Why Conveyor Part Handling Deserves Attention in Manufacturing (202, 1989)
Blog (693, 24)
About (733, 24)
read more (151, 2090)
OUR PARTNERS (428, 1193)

» **Problem statement**:
Exactly as they stand, write out all of the entries.

» **Task solution**:
Why Conveyor Part Handling Deserves Attention in Manufacturing (202, 1989)
Blog (693, 24)
About (733, 24)
read more (151, 2090)
OUR PARTNERS (428, 1193)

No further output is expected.